If you’re an ed reformer and you hold up Colorado as a success, don’t you also have to admit you reformed Ohio, Michigan and Pennsylvania?
They can’t just take the upside of market based reform for a VERY good reason- they scale it up.
Chicago is an ed reform city and ARNE DUNCAN and then Rahm Emanuel reformed it. It doesn’t get more “reformy” than those two. Chicago is in crisis. It’s a disaster.
Cherry picking one success out of 5 examples and ignoring the 4 failures is 20%. A 20% success rate means nothing and it CERTAINLY doesn’t mean “:scale it up”. It may as well be “chance”.
Chiara,
Where we differ is that I say their success rate for market-based reform (the Republican agenda for more than 50 years) is zero.
EdLeader21 identifies itself as the first “Professional Learning Community”. On Oct. 2, 2015, Ed Week cited a Boston Research Group finding, based on teacher surveys, that showed plc’s were the “least beneficial of the professional development opportunities”. Fagan, interviewed at the Koch-funded Reason Foundation said she was a member of EdLeader21.
Appointees to the EdLeader21 PLC 2016 Advisory Committee include the following.
Molly Bestge, West Fargo Public Schools, Karen Cheser, Deputy Superintendent, Boone County Schools (Ky.), Mike Duncan, Superintendent Pike County Schools (Ga.), Theresa Dunkin, Superintendent, Aptakisic-Tripp School District (IL.), Scott Garden, Superintendent, Saline Area Schools, (MI.), Jon Gundry, Superintendent, Santa Clara County Office of Education (CA.), John Jungman, Superintendent, Springfield Public Schools (MO.), Deb Kerr, Superintendent, School District of Brown Deer (WI), James Merrill, Superintendent, Wake County Public School System (NC), Anita Micich, Superintendent, Mason City Community schools (IA), Syna Morgan, Chief Academic Officer, Jefferson Co. Public Schools (CO), Juliette Myers, Dir. of Middle/Secondary Education-Frederick County Public Schools (VA).
Adding to the list above,
John Puglisi, Superintendent, Rio School District (CA), Eric Schneider, Assistant Superintendent, Minnetonka Public Schools (MN), Aaron Spence, Superintendent, Virginia Beach City Public Schools (VA), Elena Toscano, Assistant Superintendent, Napa Valley Unified School district (CA).
Too Diane, I can play this game too, if I want.
Give me the 5 best public school states in the country. I know Massachusetts is one. If I’m a public school advocate Massachusetts is my Colorado.

Items listed in a dataset:

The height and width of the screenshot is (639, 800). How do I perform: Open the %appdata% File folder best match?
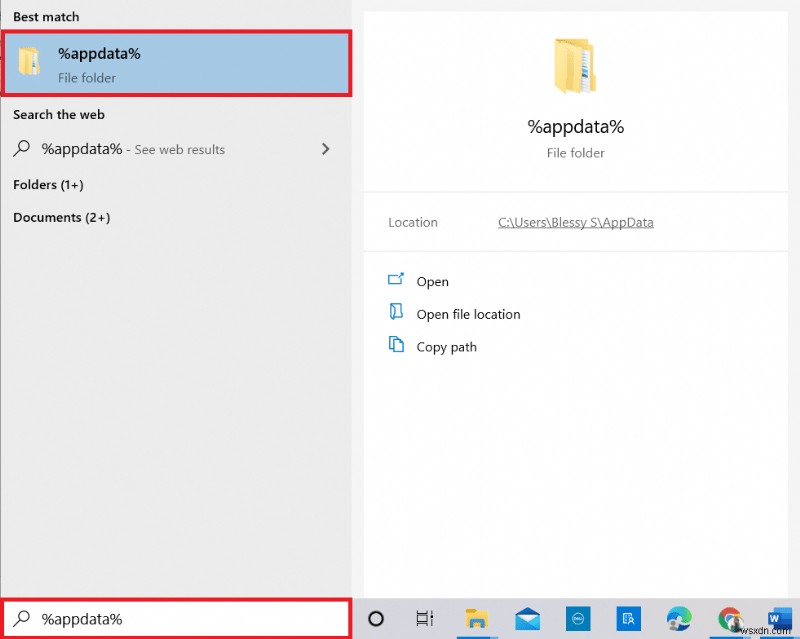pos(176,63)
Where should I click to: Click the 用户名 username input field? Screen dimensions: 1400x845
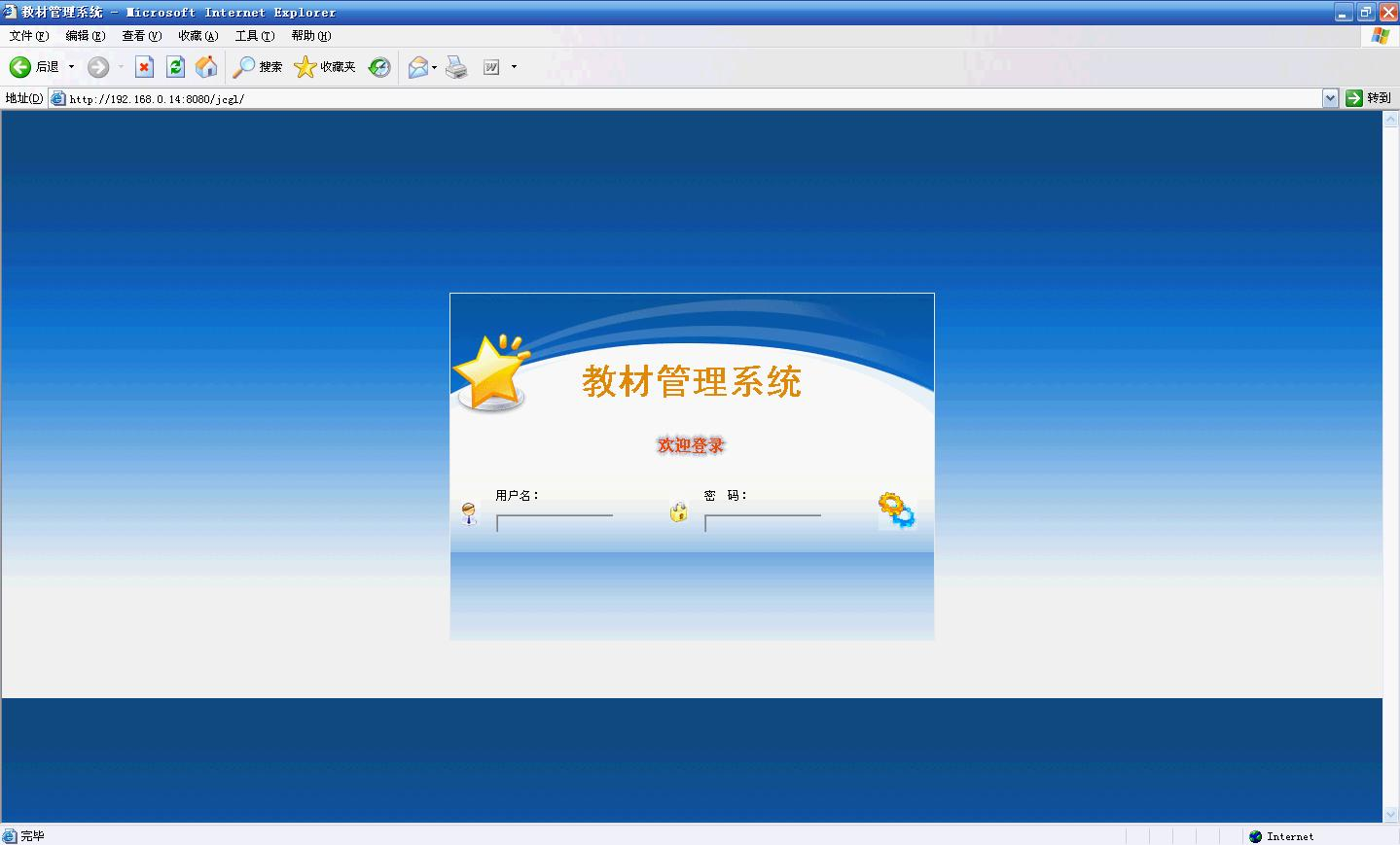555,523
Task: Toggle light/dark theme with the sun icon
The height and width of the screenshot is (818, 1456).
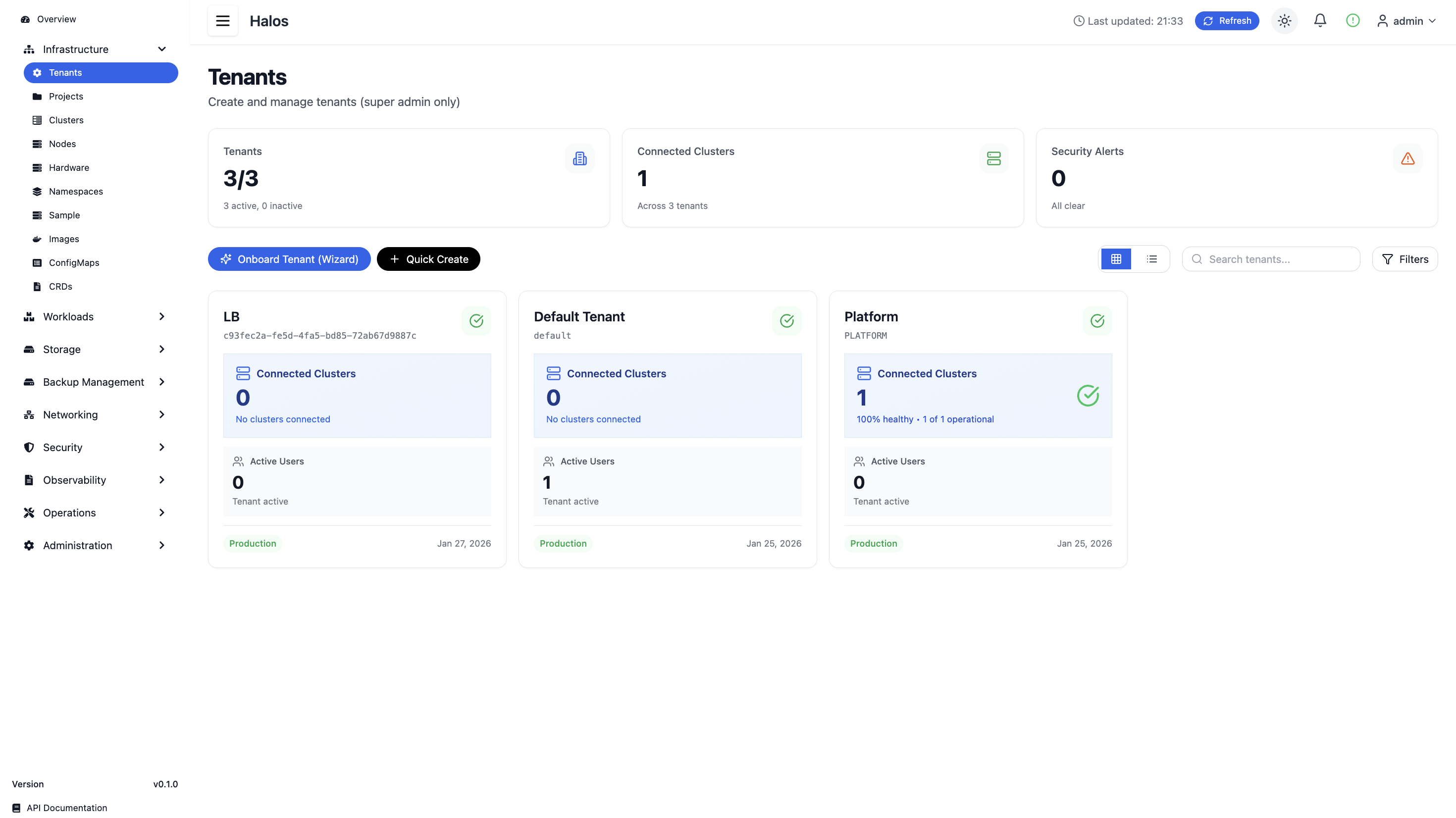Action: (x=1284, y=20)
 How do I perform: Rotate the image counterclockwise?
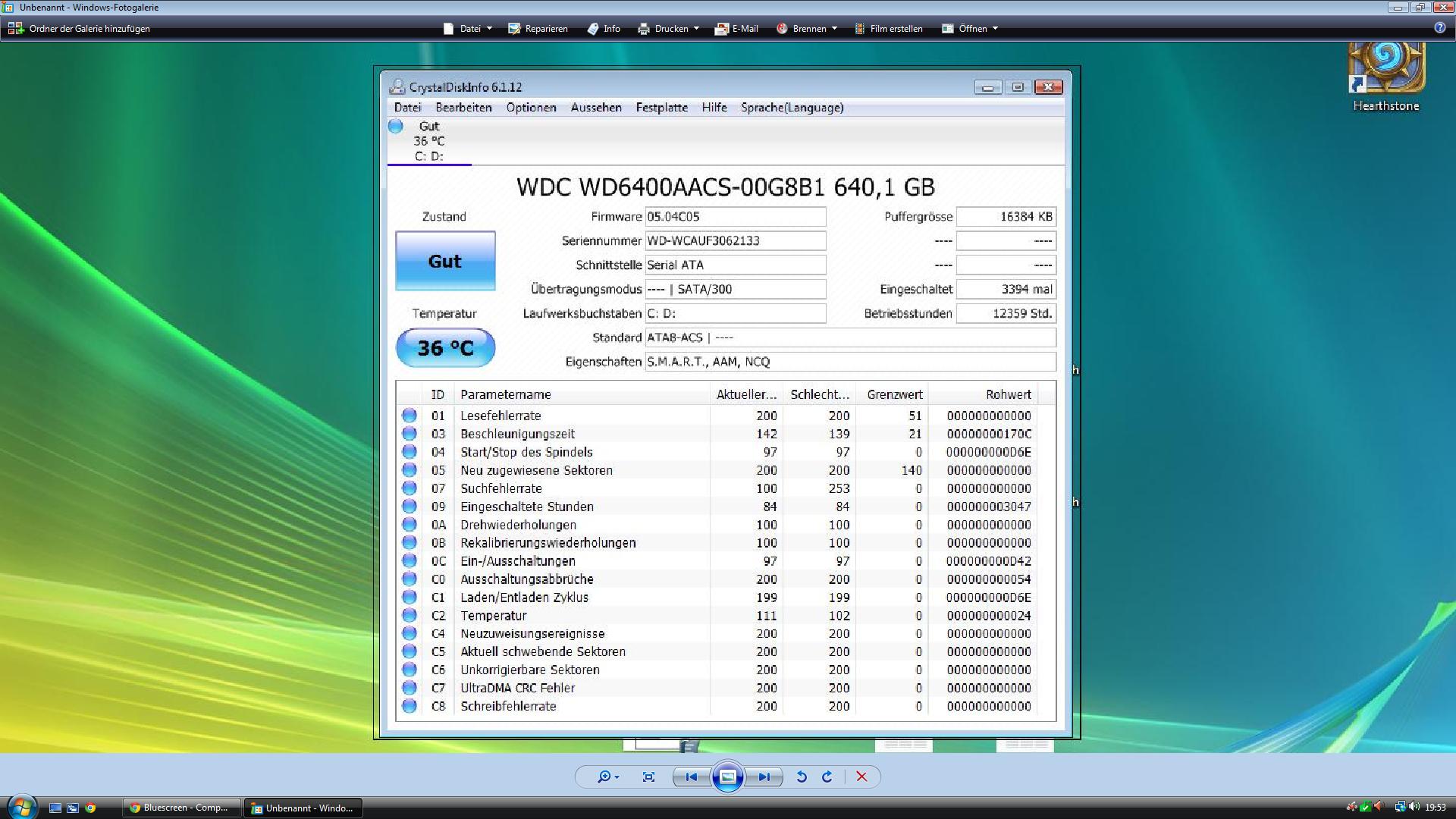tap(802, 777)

Requirement 1: In the excerpt on education reform, on what date did Ed Week cite the Boston Research Group finding?
Requirement 2: Copy out every one of the records line for line, omitting the pictures.
The excerpt on education reform and the records were taken from unrelated sources.

Full response 1: October 2, 2015.

Full response 2:
The height and width of the screenshot is (639, 800). How do I perform: Open the %appdata% File folder best match?
pos(176,63)
Where should I click to: Click the 用户名 username input field? Screen dimensions: 1400x845
555,523
Task: Toggle light/dark theme with the sun icon
The height and width of the screenshot is (818, 1456).
Action: (x=1284, y=20)
 How do I perform: Rotate the image counterclockwise?
tap(802, 777)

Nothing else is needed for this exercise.